::: PASSAGE PROVIDED :::
The program then arrays these numbers, each linking to specified chunks of text and translation. Each chunk of text is linked numerically with each chunk of translation. For example, the numbered chunk “12” in a “text” row can be linked with the number “12” in a “translation” row. As illustrated in FIG. 5, the computer program can create an array 530 of matching sets of numbers 535 associated with specific chunks of both text and translation. Within this array, for example, the string “12:12” associates the second chunk of the number on the first line of text with the second chunk on the first line of translation. So then, to align the chunks of text and translation in a variable plurality of output formats 550, the program simply refers to the array of numbers 535 that it created, then fetches the associated text strings, and then proceeds to print them together 550, in alignment 666.
This array is used to fetch the chunks and align them consistently in variable output formats. As is illustrated in FIG. 6, FIG. 7, and FIG. 10, there are variable outputs 550 that require separate formatting of the array 535 created by the computer program in FIG. 5. It is also important to note that not all possible alignable output formats are listed here. The examples provided serve as evidence to show that the system can constantly align chunks in a plurality of outputs.
Users can, if desired, alternate the chunks to make explicitly bilingual texts. As illustrated in FIG. 13, the strongly styled “text” part of the total presentation can be configured to alternate with translation chunks. For example, in FIG. 13, one line of strongly styled text says “make la comparación between las dos easier” 1330. The configuration can vary the number of chunks alternated. The resulting explicitly bilingual “weaving” of words in both languages can provide a language learner with a familiar context of easily visible known words in association with less familiar new words. Each corresponding and equally alternating chunk of text or translation continues to appear in constant alignment 666. Whether or not a user alternates or mixes the chunks, the alignment 666 of the chunks and the variably printed output format remain the same.
::: INFORMATION SUPPLIED :::
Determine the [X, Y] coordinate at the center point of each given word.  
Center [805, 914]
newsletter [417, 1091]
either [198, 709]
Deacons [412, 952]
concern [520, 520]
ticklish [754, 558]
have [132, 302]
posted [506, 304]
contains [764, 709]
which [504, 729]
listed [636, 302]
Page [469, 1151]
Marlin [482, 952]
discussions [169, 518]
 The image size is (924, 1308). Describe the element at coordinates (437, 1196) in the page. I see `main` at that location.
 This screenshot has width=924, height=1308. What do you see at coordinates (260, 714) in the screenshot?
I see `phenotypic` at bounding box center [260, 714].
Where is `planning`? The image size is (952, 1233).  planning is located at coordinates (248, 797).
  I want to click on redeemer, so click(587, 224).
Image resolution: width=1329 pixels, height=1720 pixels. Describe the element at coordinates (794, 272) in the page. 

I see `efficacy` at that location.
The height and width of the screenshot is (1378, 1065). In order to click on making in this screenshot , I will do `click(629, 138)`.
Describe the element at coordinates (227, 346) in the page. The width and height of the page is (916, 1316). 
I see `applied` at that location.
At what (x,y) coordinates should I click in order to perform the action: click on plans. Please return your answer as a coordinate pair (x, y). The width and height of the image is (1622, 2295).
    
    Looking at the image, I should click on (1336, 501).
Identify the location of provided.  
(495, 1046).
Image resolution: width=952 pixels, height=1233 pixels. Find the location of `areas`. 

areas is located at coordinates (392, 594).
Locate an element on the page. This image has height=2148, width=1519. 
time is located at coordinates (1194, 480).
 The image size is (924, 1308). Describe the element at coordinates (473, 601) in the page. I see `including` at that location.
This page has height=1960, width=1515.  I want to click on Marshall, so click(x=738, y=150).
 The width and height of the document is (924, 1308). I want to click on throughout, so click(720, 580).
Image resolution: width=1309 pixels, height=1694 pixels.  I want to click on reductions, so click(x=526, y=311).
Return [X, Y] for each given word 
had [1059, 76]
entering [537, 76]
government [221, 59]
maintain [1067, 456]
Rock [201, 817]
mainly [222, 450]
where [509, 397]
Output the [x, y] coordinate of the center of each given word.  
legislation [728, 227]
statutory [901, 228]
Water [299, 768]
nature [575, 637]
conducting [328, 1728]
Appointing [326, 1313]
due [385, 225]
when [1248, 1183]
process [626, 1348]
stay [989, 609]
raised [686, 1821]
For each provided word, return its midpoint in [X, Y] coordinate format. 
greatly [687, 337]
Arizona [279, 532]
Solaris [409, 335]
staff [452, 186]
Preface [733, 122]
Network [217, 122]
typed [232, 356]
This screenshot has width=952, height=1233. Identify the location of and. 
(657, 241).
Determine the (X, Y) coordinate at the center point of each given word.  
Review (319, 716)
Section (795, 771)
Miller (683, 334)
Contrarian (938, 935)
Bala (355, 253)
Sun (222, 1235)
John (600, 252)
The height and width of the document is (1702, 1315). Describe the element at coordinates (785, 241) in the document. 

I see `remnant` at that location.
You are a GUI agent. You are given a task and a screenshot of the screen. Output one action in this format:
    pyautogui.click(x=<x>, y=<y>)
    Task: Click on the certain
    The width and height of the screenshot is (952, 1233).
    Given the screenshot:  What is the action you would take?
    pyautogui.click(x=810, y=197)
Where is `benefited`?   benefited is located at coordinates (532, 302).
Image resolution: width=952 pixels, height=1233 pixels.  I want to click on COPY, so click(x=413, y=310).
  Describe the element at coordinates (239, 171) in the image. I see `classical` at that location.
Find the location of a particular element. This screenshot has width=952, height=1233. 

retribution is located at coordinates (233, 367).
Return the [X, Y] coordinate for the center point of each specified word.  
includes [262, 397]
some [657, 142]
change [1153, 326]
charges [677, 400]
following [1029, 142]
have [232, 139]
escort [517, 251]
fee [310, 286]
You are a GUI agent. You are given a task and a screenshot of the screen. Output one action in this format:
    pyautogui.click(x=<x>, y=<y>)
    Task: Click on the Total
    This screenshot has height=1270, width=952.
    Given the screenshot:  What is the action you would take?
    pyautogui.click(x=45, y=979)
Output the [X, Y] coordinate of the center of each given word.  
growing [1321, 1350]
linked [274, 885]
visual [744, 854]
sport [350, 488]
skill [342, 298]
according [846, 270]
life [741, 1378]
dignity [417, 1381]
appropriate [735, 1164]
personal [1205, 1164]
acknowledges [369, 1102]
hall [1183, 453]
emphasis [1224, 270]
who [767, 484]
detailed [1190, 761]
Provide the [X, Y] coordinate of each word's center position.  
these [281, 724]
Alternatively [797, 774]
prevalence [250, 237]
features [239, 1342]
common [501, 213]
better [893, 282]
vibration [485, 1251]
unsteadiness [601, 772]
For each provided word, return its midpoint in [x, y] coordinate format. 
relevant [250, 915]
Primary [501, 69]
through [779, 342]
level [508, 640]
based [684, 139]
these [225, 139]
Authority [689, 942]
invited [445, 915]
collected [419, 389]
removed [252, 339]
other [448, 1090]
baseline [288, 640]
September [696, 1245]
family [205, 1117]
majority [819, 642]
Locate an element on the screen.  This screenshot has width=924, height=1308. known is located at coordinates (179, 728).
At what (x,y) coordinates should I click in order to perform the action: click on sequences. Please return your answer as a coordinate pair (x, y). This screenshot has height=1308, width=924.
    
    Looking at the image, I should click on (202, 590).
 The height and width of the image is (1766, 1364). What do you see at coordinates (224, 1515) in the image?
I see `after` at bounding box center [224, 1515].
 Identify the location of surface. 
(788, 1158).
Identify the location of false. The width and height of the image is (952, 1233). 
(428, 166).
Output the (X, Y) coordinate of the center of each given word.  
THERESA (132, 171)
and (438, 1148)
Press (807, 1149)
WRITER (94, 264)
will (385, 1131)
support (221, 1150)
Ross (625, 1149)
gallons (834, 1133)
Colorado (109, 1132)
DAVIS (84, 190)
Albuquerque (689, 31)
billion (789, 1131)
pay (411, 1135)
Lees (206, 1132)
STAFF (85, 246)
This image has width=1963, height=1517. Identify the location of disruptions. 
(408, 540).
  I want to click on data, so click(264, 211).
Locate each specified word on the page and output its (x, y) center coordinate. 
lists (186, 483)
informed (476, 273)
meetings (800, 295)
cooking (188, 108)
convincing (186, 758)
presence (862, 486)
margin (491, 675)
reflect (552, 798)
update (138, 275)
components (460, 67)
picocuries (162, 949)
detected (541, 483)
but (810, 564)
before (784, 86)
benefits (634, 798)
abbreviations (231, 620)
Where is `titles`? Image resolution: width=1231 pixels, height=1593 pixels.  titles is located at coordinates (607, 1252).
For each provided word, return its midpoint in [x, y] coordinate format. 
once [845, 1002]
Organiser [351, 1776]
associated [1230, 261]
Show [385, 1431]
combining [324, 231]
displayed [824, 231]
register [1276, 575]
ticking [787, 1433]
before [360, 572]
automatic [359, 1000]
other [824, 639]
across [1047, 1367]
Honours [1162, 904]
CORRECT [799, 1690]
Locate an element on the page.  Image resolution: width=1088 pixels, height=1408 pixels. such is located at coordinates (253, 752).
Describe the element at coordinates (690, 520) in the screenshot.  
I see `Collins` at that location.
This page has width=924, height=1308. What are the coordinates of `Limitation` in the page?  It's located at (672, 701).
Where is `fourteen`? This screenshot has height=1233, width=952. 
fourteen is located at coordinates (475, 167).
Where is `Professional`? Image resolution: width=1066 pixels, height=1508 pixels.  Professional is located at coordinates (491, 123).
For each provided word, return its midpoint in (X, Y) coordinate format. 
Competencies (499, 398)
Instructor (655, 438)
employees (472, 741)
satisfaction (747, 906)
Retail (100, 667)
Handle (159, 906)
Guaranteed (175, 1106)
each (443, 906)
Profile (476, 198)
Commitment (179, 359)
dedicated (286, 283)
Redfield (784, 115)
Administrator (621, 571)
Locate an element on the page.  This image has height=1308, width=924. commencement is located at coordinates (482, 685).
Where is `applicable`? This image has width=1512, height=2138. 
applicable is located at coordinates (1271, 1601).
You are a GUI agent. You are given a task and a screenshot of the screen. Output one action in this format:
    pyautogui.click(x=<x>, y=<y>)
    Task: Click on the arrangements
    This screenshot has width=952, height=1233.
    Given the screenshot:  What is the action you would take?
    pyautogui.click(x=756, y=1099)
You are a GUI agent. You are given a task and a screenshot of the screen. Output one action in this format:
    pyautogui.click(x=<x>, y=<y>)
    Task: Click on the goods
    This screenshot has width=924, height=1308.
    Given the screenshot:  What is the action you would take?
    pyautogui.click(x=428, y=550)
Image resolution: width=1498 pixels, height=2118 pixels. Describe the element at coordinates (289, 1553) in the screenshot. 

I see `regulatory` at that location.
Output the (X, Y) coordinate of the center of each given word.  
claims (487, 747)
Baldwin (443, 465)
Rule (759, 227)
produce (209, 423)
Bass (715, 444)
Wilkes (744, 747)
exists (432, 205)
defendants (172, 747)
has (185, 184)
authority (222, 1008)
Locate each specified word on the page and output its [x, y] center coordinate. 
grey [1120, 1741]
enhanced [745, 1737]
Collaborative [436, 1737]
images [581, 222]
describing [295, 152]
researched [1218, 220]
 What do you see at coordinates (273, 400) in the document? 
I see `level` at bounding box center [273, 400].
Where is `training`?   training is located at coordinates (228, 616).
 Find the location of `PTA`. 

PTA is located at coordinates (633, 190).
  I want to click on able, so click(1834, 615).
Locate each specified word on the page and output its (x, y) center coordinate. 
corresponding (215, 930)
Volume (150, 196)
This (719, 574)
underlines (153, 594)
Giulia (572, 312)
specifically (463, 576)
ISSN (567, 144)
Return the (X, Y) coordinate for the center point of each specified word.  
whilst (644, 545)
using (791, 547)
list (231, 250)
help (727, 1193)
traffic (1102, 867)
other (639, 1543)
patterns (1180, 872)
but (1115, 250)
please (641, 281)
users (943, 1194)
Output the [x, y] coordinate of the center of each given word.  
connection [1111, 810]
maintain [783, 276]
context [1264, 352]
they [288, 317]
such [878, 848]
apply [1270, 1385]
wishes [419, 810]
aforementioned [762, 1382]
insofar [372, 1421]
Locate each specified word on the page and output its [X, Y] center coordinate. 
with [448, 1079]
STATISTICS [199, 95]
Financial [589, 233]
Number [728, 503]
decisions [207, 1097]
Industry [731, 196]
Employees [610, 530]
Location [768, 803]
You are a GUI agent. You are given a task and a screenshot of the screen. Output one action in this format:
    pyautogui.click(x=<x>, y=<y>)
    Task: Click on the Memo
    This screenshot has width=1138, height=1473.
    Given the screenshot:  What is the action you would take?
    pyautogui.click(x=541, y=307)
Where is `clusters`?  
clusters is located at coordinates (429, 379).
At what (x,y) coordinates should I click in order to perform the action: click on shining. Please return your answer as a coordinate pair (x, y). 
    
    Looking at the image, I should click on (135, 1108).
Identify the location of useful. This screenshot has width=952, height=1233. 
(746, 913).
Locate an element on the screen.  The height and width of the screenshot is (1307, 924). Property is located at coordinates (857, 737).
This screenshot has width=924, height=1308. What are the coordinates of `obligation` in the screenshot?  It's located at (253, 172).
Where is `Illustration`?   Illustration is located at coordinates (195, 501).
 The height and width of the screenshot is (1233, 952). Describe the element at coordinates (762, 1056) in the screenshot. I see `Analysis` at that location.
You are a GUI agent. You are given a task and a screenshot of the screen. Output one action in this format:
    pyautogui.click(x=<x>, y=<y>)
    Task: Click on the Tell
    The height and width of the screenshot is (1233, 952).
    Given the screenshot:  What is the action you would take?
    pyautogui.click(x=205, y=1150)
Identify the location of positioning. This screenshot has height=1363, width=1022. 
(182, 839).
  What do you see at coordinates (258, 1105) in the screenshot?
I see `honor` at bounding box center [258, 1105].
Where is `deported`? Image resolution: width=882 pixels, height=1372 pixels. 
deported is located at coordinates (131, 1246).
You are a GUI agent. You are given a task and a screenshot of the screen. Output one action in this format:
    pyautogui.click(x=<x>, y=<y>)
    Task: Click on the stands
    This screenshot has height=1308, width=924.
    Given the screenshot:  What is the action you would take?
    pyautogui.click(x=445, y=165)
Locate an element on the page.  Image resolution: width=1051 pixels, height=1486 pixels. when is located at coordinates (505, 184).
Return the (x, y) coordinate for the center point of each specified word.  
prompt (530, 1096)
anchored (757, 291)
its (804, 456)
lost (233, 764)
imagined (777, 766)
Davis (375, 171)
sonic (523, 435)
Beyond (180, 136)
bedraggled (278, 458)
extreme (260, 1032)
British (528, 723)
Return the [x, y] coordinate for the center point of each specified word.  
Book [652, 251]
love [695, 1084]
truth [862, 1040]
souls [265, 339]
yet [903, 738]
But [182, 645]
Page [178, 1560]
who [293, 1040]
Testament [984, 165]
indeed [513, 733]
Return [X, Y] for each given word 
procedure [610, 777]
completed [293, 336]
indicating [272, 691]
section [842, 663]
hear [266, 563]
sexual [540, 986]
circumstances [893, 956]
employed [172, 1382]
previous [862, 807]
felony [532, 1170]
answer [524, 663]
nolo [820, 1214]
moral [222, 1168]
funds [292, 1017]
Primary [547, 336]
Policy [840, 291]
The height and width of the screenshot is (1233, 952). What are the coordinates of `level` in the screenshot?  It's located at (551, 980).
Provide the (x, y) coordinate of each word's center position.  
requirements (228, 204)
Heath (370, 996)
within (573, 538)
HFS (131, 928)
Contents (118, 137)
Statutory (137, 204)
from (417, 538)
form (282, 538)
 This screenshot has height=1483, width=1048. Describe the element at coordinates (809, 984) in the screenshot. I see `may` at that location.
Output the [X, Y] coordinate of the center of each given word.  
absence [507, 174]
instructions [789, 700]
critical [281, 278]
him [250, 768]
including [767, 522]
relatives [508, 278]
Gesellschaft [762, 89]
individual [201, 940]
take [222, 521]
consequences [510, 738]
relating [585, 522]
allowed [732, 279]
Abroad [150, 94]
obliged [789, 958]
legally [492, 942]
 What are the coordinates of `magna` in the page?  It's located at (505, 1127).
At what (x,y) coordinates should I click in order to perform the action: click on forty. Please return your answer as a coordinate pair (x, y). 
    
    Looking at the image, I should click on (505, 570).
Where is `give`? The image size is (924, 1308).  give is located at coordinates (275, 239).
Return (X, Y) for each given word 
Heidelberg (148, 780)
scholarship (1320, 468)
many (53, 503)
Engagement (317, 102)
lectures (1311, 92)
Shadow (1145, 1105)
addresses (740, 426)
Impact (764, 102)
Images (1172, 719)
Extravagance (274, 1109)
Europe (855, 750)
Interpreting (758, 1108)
:::
• TASK OBJECTIVE: Extend the passage on aligning text chunks with their translations, picking up after its last sentence.

• TASK ANSWER:
Users can control the alignment. For example, the user can align the chunks to the left, centered, or to the right. Note that the lower left “alignment” 830 illustrated in the figures is preferred, but not the only useful embodiment. For example, if a user prefers, the program can be easily modified to align chunks of translation to appear centered directly under each chunk of corresponding text. Alternatively, the chunks of translations could be aligned flush to the right of each chunk of text. Alternatively, the chunks of translation could be aligned above the chunks of text. The preferred embodiment illustrated in FIG. 6 may be the simplest, but should not be understood as the only possible form of chunk translation alignment.
While the aligned outputs described in this specification are widely useful in common text editing and printing environments, the disclosed list is not limiting. Rather, it identifies representative common and useful text environments in which aligned chunk translation output can be produced with relative ease. The alignment formats listed also serve to show chunks in constant alignment while in variable outputs.
Aligned chunk translation formats can include “simple monospace”, “bifocal preview”, and “table chunk” formats. Each format has distinct advantages. Simple monospace aligns the most basic editable computer typography, which is commonly used in forms and “Textarea Inputs” on the Internet. Bifocal preview alignment aligns two different sizes of monospace rendered characters, which allows more space for translation content and also provides an editable preview of bifocal formatting. Table chunk alignments are not easily edited, but do enable precise alignment of translation chunks with text chunks, while function with standard text rendering formats like HTML and PDF.
“Simple monospace” alignment is simple and accurate. FIG. 6 represents the most simply aligned form of output: all separate chunks of text and/or translation must be at least two empty spaces apart 444. Thus, if a chunk of text is longer than the corresponding chunk of translation, then additional extra spaces are appended to the chunk of translation, to enable the following chunk of text and corresponding chunk of translation to both begin at the same point of horizontal alignment. Conversely, if a chunk of translation is longer than the corresponding chunk of text, then additional extra spaces are appended to the chunk of text, to thus enable the following chunks of text and translation to both begin at the same point of horizontal alignment.
“Bifocal preview” alignment is generally accurate. FIG. 7 represents a slightly more complex form of aligned output when compared to the FIG. 6 example. The text portion 750 has been enlarged and the translation 752 part has been reduced in font size, so that now more characters of translation can be related to each chunk of text. When the text and translations are rendered in monospace font, and when the text is twice the size of the translation, (for example when the text is sized at 14 points and the translation is sized at 7 points), then, when rendered in monospace fonts, each character of text can accommodate two characters of translation. So the smaller chunks of translation can easily be aligned 666 with the larger chunks of text, again simply by requiring a minimum of two spaces 444 between any two chunks, then appending empty spaces are added as needed either to the chunk of translation or to the text chunk.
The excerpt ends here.